## Page text
If you are a conservative Republican and looking at the election horizon, the approaching demographic army has to appear a bit disturbing. Old white guys are disappearing into the mists of history and a young and increasingly ethnic population has begun to assert itself at the polls on Election Day. Their numbers continue to grow and the GOP has flailed away at various attempts to attract Latinos, African-Americans, Asians, and young voters. The Republican Party keeps making vows to reach out to minorities and youthful constituencies but it does so while also pushing laws to restrict voting.

The contradiction isn't hard to spot. Three months into 2013 and a total of 30 states are pushing 55 new laws to restrict voter access. These ideas range from reducing the days that polls are open for early voting to requiring specific types of identification, purging voter rolls, and eliminating Election Day registrations and some Sunday voting. The intent of the legislation is clear, regardless of how it is presented.

Texas is the most recent state to propose dramatic alterations to voting laws. The government is overwhelmingly Republican, including every statewide office and a comfortable majority in both chambers of the legislature. However, a demographic wave of Hispanic and young voters will, at some point, overwhelm the GOP's political power in Texas. This assumes, of course, continued clunkiness on the part of the right in terms of issues and communications, which seems, just now, a fairly safe assumption. The remaining option, therefore, if you are a Republican dreaming of a future, is to restrict access to the political process.

And how in the hell do you legally do that?

Simple: the first approach is to cut back on the number of days available for early voting. The Texas legislature is about to consider reducing the number of early voting days from 12 to 6 with an optional Sunday. The impact of this is imminently predictable. Early voting in Texas has consistently increased in the past two elections. Latest information, which is from the 2008 vote, shows 66 percent of the Texas electorate voted early during that 12-day period. It doesn't follow that it would be reduced to 33 percent with a 50 percent cut in voting days, but there is certain to be a significant impact on turnout.

Florida cut early voting in the last election and the secretary of state said the results were a "nightmare." When the swing state went from 14 to 8 days of early voting the result was long lines on Election Day in 2012. It was not uncommon for voters to wait 8 hours to cast a ballot and the final vote was rendered at 2 a.m. the next day. Florida lawmakers are now considering legislation to restore the lost early voting days. Their experience, however, has done nothing to chasten the conservatives in North Carolina where the state legislature is expected to vote on its own measure to constrain early voting.

Texas is also expected to vote on a measure that would instruct its secretary of state to create an interstate voter "crosscheck" system. The argument for this data matching technology is that too many people are moving and are not being purged from voter rolls in their home states, which creates confusion and opportunity for fraud. These notions are fatuous; of course, because it is difficult enough for people to find time in their daily rush to vote once in one state, much less to get to another or have someone use their registration. The greater risk is that people are unfairly purged from registration rolls because the technology that matches voter lists is inadequate. There is also no standardization of software to do the data matching. As a consequence, little more than data fields with names and addresses and date of birth may be matched, which means Juan Garza in Oklahoma gets purged from his home state list because Juan Garza is already registered to vote in Texas. Matching algorithms function best when they are designed to compare numerous fields but even then accuracy can be very low and people would be unfairly purged.

## Record extracts

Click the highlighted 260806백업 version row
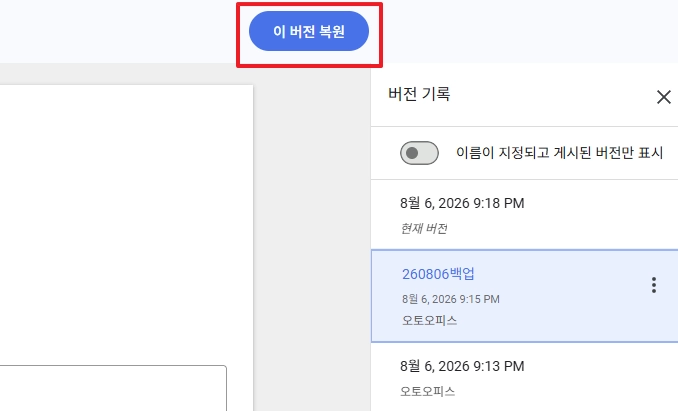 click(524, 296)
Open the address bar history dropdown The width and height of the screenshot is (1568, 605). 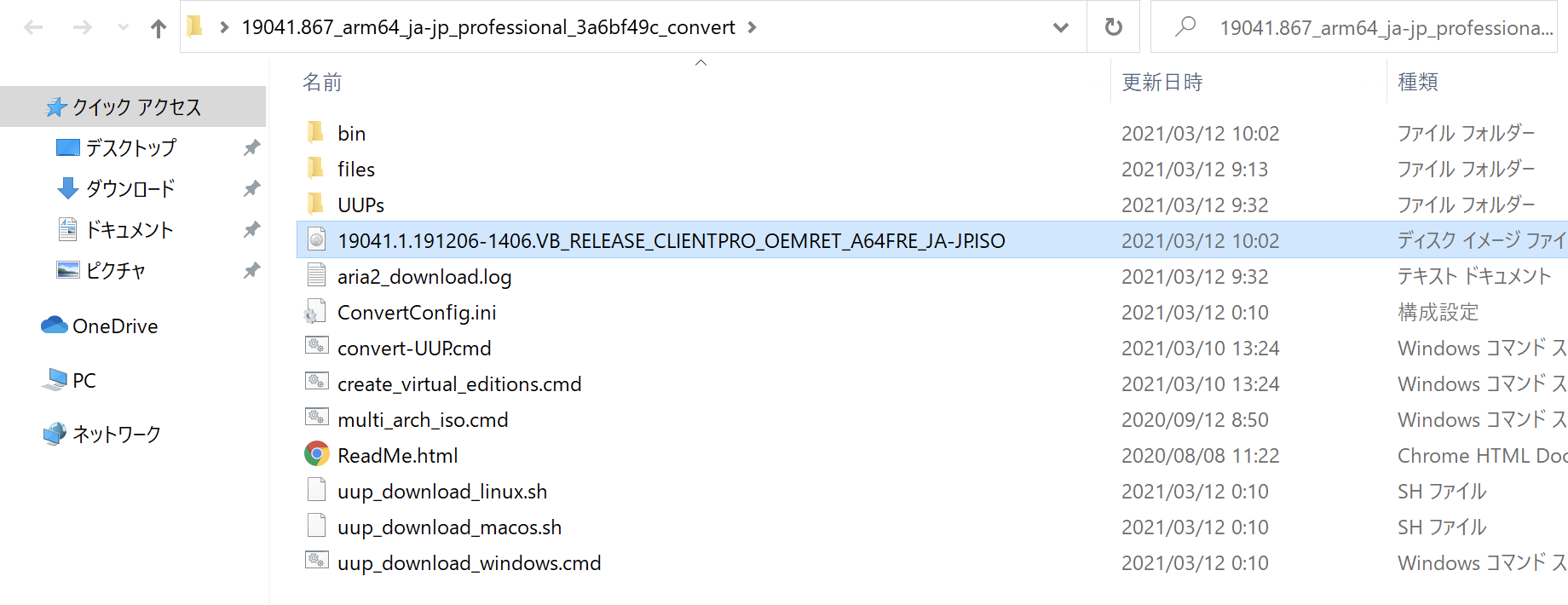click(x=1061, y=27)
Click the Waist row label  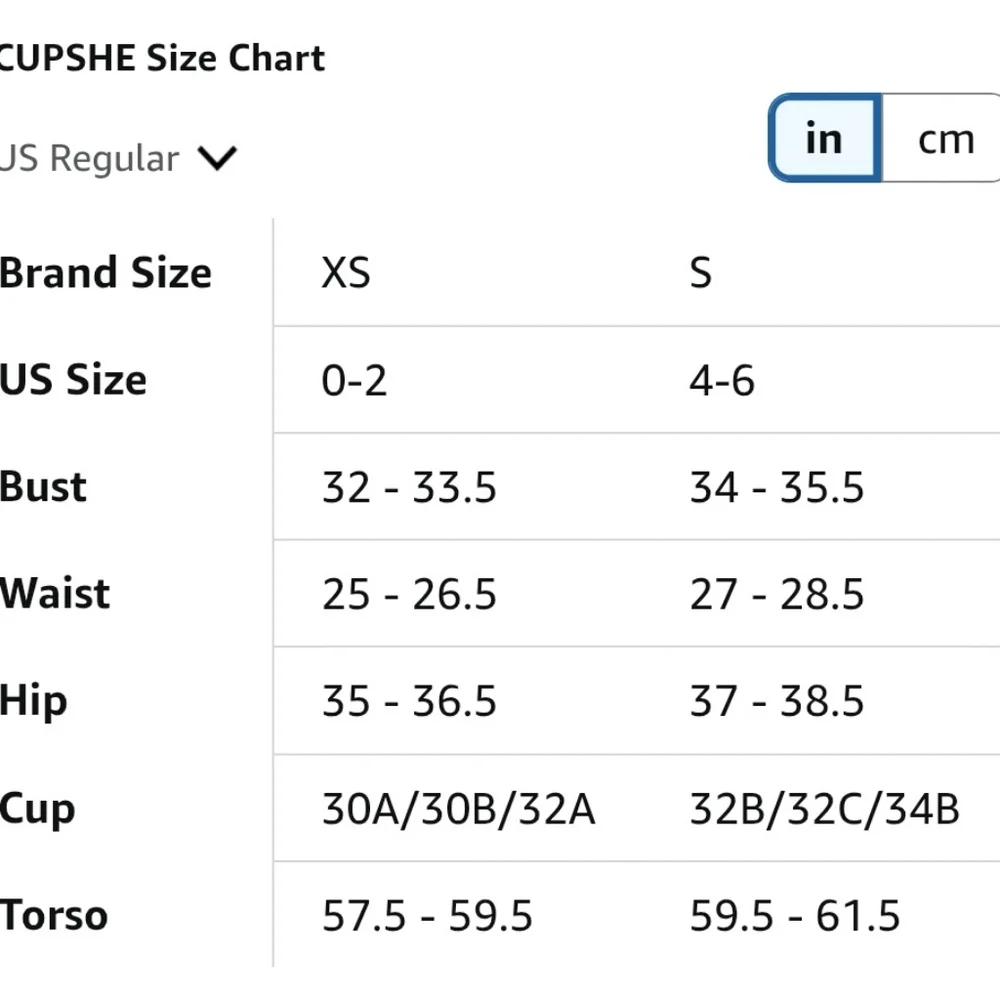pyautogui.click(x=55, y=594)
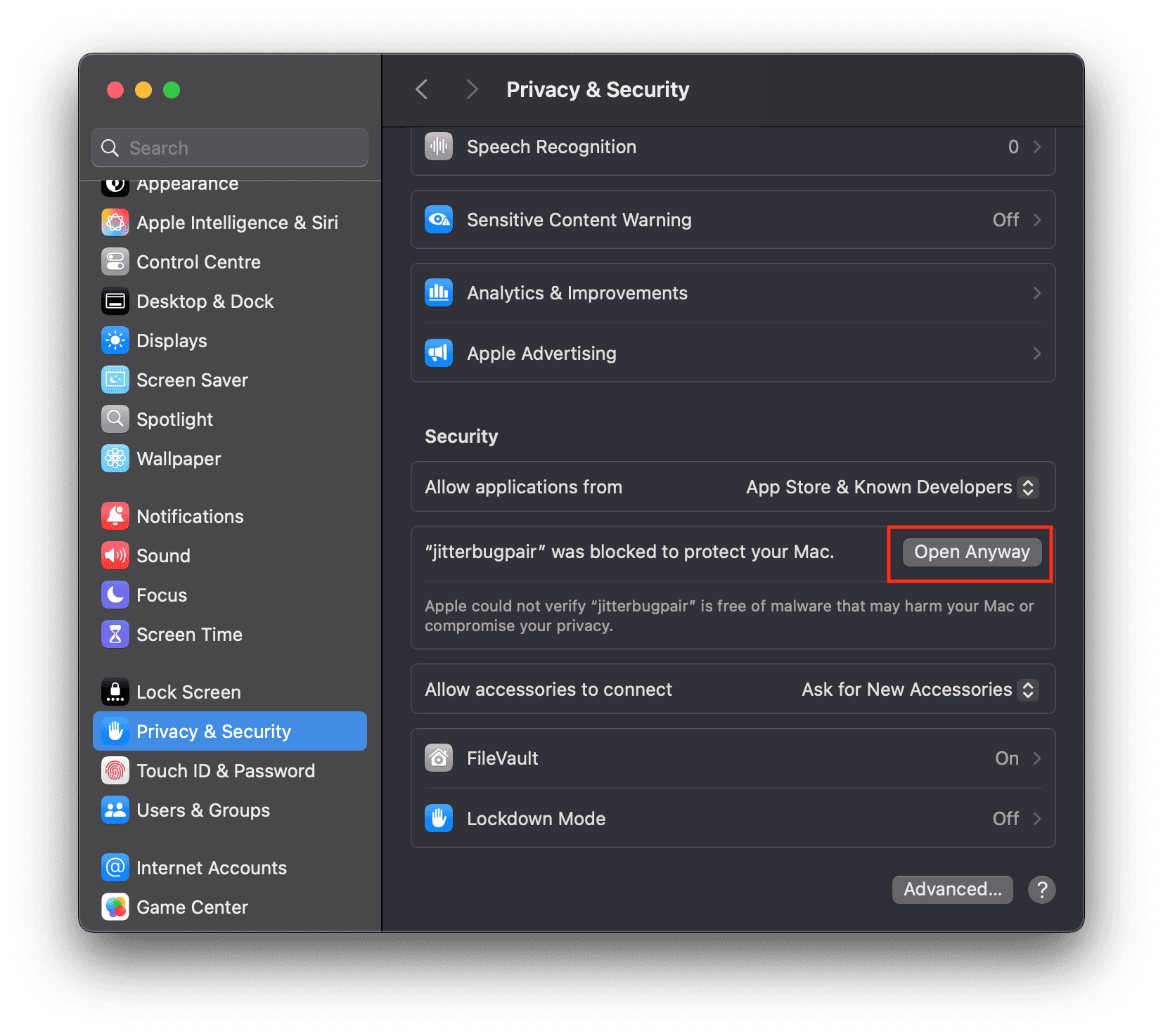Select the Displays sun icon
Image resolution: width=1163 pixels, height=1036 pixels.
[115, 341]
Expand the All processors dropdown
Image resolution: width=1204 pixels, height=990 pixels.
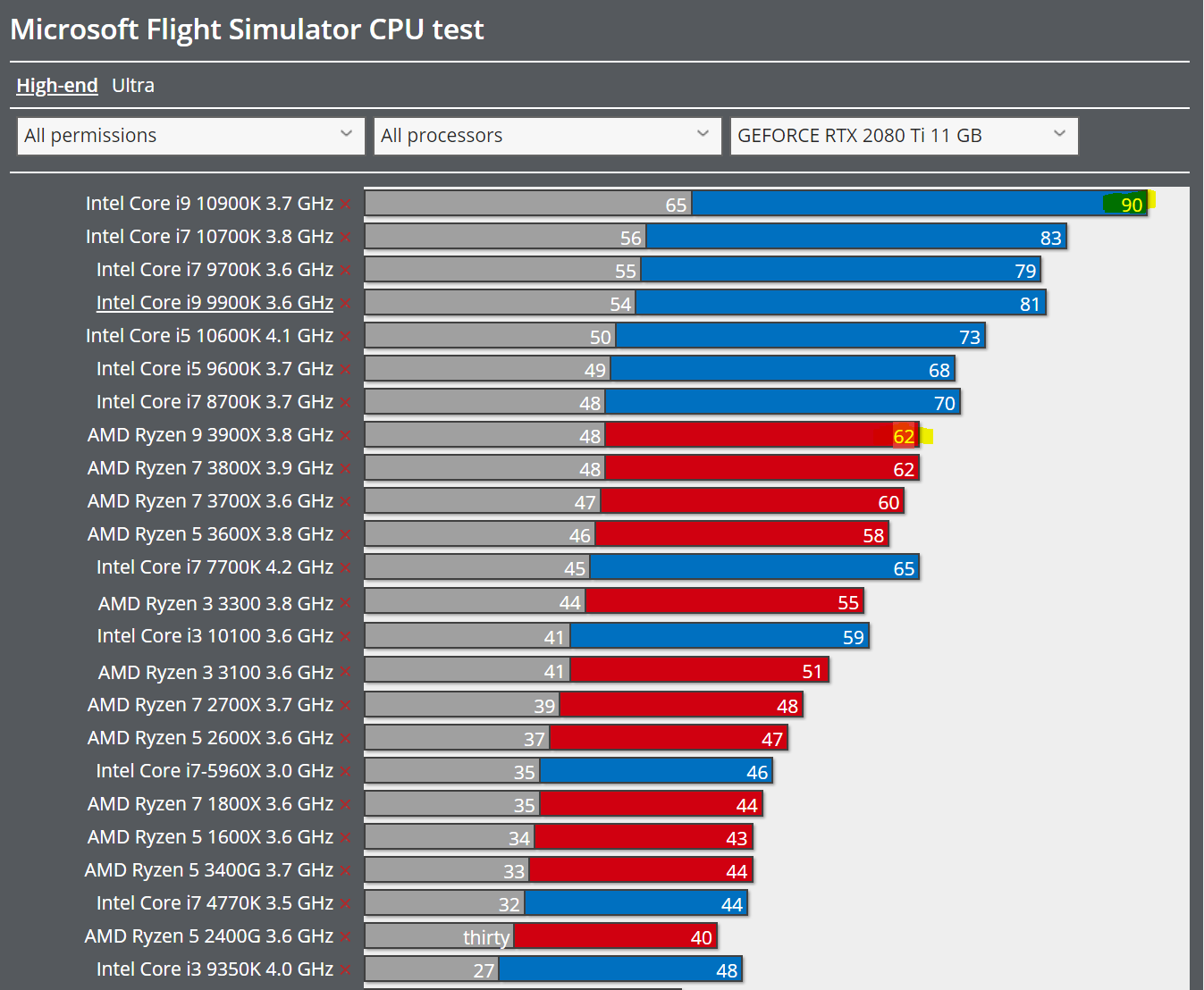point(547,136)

## Aim of the exercise
Reproduce the article on voter restrictions word for word, everything from "Florida cut early" down to "constrain early voting.". The records can be set aside.

## Solution for this problem
Florida cut early voting in the last election and the secretary of state said the results were a "nightmare." When the swing state went from 14 to 8 days of early voting the result was long lines on Election Day in 2012. It was not uncommon for voters to wait 8 hours to cast a ballot and the final vote was rendered at 2 a.m. the next day. Florida lawmakers are now considering legislation to restore the lost early voting days. Their experience, however, has done nothing to chasten the conservatives in North Carolina where the state legislature is expected to vote on its own measure to constrain early voting.